Il convient en réalité de parler de deux tribunaux administratifs, l'un situé à La Réunion, le second à Mayotte. Bien qu'ils soient légalement autonomes, ils disposent toutefois de magistrats communs.

Si M. Jean Brenier, président du Tribunal administratif de La Réunion, n'a pas relevé de problèmes d'effectif dans sa juridiction, qui dispose de 11 magistrats pour 9 postes budgétaires, il s'est en revanche inquiété de l'augmentation de la charge de travail liée principalement au contentieux des reconduites à la frontière de Mayotte.
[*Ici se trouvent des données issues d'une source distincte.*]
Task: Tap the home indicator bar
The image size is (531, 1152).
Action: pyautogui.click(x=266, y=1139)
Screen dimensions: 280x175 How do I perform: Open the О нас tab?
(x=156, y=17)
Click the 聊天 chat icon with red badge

En 2008, il a estimé que la charge de travail liée au ressort de Mayotte s'élevait à 25 % de la charge de travail totale tandis qu'elle est évaluée à un tiers aujourd'hui.

Par ailleurs, on rappellera que le code de l'entrée et du séjour des étrangers et du droit d'asile (CESEDA) ne s'applique pas à Mayotte. Le contentieux des reconduites à la frontière à Mayotte est en effet régi par une ordonnance du 26 avril 2000 25 ( * ) . M. Jean Brenier estime que le droit commun du droit des étrangers devrait également s'appliquer à Mayotte puisque le droit spécifique qui s'applique à Mayotte et défini par l'ordonnance précitée n'a pas permis de résoudre le problème de l'immigration illégale ainsi que les souffrances créées pour les Mahorais.
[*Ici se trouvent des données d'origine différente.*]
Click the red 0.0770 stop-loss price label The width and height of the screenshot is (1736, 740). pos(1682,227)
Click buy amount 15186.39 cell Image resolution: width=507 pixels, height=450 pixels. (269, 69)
Les autorités européennes sont d'ailleurs favorables, dans le cadre de la reconnaissance de Mayotte du statut de région ultrapériphérique, au maintien de ce cadre particulier.


* 23 « La justice entre deux eaux dans l'Océan indien », rapport n° 549 (2010-2011) de M. Roland du Luart, fait au nom de la commission des finances du Sénat, consultable à l'adresse suivante :

http://www.senat.fr/notice-rapport/2010/r10-549-notice.html .

* 24 Loi n° 2011-803 du 5 juillet 2011 relative aux droits et à la protection des personnes faisant l'objet de soins psychiatriques et aux modalités de leur prise en charge.

* 25 Ordonnance n° 2000-373 du 26 avril 2000 relative aux conditions d'entrée et de séjour des étrangers à Mayotte, modifiée par l'ordonnance n° 2007-98 du 25 janvier 2007, intégrant les dispositions de la loi du 24 juillet 2006 relative à l'immigration et à l'intégration.